Abraham lives in D.C. and works as a pediatrician who specializes in adolescent medicine. She is also the author of the book “Raising Global Teens.” But in the film, she is depicted as an infant.
She was only months old when her family took that trip, making her too young to remember it. But she grew up hearing about it and seeing a reminder of it in her family’s photo album. In the photo, her parents and grandmother stand in front of Neil Armstrong’s childhood home, alongside his parents, Viola and Stephen Armstrong. In her arms, Viola holds Anisha.
The photo was taken after the Armstrong family invited the Abraham family inside and they spent time talking and connecting. But one of the most interesting details about that photo occurred out of the frame. The person who took it was Neil Armstrong, who had recently returned from a world tour that included India and happened to be at his parents’ house when the Abrahams showed up.
In the film, Neil Armstrong talks about how looking at earth from space made him feel small and the planet look fragile. He describes the view as allowing a person to see that borders between countries don’t exist.

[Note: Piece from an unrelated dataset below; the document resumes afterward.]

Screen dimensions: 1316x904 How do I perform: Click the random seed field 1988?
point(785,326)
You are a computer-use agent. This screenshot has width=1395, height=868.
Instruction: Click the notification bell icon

The phrase “the overview effect” does not appear in the film but it has been used to explain the shift in perspective that can occur when people travel to space and return feeling more connected to the planet and the humans on it.
“We’ve now done screenings in several places and it’s always interesting to see what people come in with and what they take away,” Anisha Abraham said. I asked what she hopes they take away, and she said: “The importance of compassion and tolerance and openness in a time when we’ve seen people more polarized than ever.”
Her father, who is called O.C. in the film, traveled to the United States on a Spanish cargo ship, she said. When her parents made that road trip in 1969, they were graduate students who didn’t have much. Chim interviewed Abraham’s parents for the film and Abraham said she learned things about them she hadn’t known. One of those things: Her dad had once been invited by a rotary club to give a speech at a restaurant, and when he went back to the same place the next day, without the rotary club members, he was told he couldn’t come through the front door.
“My dad is in his late 80s and my mom is about to turn 80,” Abraham said, “and it’s been such an empowering thing for them to be able to share their story.”
Several weeks ago, Abraham’s parents were at her home in Chevy Chase, along with the cast and crew of the film. Abraham was hosting them for breakfast before the screening at NASA. But she also had another reason for bringing everyone together.
Neil Armstrong’s son, Mark, had seen the film, and he and his wife, Wendy, wanted to surprise her parents.
That morning, the Armstrongs knocked on the door and the Abrahams opened it.